We knew we wanted a floating-desk style design, or at least as close as possible to it, which meant no legs, and some tricky engineering to get support at seams where the 4 tabletops met. I knew I wanted plenty of leg room under my desk, which made us opt for the wider (29.5") Vika Amon tabletops. We also each wanted an L-shaped desk, which meant a U when put together.

We operated under a few constraints like the size of our room, the height of our windows, and the fact that neither our walls nor corners were straight, but here's what we did.

Decide on a desk height - in our case, they had to fit below our windows. Cut and mount 2x4 framing studs along the walls so that the top of the desk will be at the desired height when laid on top of it. Use at least 2 construction screws at each stud for a firm hold. Make sure to keep everything level as you work around your perimeter.

Cut 1 Vika Amon table top in half (approximately) to use as end pieces at the tops of the U. Keep in mind that depending on how cushy your carpet is, with the weight of the table top, the end piece might sink down a little bit, so cut slightly higher than the top of the framing board you put up in step 1.

Assemble a triangular support system in the two corners of the room, spanning the seam where the tables will connect. It's hard to give exact instructions here, as it was a lot of trial and error getting the angle cuts and L-brackets set properly.

Assemble the Galant unit and place at the midpoint where the desks will meet. Wood-glue the as-is rails to the top to provide extra support. Use a hole saw to drill holes in the rear corner of one table top.
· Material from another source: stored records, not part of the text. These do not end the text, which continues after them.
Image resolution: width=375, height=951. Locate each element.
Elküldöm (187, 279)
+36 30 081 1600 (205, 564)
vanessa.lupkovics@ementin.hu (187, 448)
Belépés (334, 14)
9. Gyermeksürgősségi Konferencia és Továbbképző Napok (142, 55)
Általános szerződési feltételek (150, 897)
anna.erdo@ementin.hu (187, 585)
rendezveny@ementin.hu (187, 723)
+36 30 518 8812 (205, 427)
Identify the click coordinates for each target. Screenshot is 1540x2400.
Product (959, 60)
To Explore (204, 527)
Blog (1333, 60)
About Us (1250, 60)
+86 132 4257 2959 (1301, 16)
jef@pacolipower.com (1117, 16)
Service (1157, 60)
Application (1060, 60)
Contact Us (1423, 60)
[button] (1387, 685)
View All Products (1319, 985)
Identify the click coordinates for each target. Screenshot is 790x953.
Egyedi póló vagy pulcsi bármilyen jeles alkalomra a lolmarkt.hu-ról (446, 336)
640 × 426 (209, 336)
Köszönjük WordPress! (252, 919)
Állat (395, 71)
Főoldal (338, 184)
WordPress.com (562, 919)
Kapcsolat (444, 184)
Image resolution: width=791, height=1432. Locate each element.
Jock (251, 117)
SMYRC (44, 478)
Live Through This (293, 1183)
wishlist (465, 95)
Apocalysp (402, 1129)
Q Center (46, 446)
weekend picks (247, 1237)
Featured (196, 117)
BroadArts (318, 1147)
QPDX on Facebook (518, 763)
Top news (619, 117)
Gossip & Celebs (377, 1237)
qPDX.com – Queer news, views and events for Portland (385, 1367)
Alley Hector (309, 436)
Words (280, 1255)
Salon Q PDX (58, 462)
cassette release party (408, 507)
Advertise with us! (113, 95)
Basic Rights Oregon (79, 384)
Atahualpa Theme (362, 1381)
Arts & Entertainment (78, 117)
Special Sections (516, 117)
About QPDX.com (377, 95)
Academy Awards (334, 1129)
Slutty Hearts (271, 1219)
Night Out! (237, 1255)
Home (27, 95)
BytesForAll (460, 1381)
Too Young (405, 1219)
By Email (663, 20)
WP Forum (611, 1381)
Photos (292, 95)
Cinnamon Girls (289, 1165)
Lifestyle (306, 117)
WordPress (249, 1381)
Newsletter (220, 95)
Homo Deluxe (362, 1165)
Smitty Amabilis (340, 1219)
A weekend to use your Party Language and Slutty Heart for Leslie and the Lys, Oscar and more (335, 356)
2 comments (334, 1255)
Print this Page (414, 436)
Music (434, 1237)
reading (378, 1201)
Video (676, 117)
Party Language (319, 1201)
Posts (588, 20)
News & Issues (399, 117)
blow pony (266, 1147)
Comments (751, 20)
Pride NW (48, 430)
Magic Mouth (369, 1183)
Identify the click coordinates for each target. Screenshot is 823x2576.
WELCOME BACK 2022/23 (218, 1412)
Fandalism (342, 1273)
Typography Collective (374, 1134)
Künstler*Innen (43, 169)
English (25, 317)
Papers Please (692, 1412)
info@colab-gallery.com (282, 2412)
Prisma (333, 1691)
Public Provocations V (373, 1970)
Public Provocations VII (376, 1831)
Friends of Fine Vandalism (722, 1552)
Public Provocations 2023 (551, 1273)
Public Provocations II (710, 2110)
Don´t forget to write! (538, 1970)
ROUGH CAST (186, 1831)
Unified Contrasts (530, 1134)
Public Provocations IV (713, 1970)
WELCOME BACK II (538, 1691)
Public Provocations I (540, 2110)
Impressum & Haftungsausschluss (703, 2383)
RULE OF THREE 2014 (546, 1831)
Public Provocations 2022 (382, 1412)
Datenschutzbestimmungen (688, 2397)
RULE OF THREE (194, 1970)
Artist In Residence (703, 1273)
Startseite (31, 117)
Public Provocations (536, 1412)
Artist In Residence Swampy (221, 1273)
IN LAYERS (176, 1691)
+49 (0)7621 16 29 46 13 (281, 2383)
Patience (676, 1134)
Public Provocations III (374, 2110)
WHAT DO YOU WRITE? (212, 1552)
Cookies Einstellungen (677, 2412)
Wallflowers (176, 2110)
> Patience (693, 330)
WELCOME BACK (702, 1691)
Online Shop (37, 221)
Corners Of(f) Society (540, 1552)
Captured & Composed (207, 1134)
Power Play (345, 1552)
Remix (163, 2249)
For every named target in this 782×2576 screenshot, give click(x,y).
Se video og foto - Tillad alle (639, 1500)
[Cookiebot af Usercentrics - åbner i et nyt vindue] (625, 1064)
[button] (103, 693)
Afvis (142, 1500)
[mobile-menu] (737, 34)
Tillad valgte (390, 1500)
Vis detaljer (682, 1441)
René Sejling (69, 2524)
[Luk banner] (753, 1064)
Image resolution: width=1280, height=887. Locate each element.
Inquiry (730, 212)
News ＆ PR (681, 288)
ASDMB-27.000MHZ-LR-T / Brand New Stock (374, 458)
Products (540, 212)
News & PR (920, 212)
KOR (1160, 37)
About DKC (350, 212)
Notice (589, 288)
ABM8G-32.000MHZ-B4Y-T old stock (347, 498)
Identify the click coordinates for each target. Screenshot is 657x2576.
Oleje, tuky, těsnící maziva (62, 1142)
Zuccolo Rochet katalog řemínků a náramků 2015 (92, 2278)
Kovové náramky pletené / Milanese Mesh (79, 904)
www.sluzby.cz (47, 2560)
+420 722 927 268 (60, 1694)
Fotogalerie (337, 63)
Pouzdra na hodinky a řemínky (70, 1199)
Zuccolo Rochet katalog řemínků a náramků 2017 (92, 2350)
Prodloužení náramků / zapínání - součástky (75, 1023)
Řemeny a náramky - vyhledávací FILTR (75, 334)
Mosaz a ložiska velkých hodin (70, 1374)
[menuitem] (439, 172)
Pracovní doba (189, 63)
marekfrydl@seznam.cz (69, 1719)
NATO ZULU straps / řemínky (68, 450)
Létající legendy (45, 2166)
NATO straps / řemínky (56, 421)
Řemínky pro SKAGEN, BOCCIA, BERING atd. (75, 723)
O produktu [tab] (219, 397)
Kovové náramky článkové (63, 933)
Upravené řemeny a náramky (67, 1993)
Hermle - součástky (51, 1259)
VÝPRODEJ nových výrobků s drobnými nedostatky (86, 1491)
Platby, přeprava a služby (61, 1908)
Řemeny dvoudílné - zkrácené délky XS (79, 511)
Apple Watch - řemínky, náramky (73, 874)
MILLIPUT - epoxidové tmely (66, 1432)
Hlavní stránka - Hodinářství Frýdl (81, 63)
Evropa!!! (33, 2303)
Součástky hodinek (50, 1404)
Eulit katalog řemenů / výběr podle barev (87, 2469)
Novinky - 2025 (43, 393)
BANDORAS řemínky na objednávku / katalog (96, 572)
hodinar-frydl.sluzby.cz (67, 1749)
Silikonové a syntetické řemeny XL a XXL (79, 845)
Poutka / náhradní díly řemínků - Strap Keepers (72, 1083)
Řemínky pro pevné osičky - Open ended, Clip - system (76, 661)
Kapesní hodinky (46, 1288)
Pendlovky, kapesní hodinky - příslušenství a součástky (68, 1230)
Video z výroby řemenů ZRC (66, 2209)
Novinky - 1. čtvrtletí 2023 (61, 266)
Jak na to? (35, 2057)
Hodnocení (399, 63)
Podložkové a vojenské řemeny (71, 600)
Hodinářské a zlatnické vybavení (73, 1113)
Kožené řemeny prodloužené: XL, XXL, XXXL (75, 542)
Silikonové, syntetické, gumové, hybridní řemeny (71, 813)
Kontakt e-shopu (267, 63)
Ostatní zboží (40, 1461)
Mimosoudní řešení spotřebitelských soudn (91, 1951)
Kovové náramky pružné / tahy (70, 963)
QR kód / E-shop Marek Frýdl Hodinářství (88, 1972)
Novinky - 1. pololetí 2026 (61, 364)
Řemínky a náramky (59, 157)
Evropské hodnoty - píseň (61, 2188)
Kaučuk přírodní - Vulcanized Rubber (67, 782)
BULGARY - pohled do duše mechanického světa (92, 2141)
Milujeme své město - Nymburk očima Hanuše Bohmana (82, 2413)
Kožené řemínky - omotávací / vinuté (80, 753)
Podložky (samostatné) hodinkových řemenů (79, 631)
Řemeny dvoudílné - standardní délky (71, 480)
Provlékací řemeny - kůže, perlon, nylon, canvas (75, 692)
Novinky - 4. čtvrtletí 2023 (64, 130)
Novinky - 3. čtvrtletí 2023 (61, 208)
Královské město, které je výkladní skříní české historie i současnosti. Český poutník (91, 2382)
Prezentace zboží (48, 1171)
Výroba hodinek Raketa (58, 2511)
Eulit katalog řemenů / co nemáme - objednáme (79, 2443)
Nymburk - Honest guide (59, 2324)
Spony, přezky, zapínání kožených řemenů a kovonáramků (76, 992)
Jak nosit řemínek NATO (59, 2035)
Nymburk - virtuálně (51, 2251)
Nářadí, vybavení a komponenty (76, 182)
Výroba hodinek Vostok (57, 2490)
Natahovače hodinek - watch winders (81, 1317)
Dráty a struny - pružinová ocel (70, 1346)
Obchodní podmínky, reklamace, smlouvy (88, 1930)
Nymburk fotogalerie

Flip the two tables that will make the L over, being careful to orient the holes and seams correctly. Screw the straight braces across the seam where the two tabletops meet. You'll want a lot here, because this is a weak point in the design. While it's upside down, use L-brackets to join the end piece to the table.

Carefully, and with help, flip the whole assembly over onto the 2x4's fastened to the wall. Attach plenty more L-brackets underneath to keep the desk from coming off the 2x4. Repeat for the other side, and voila, a monster desk is born!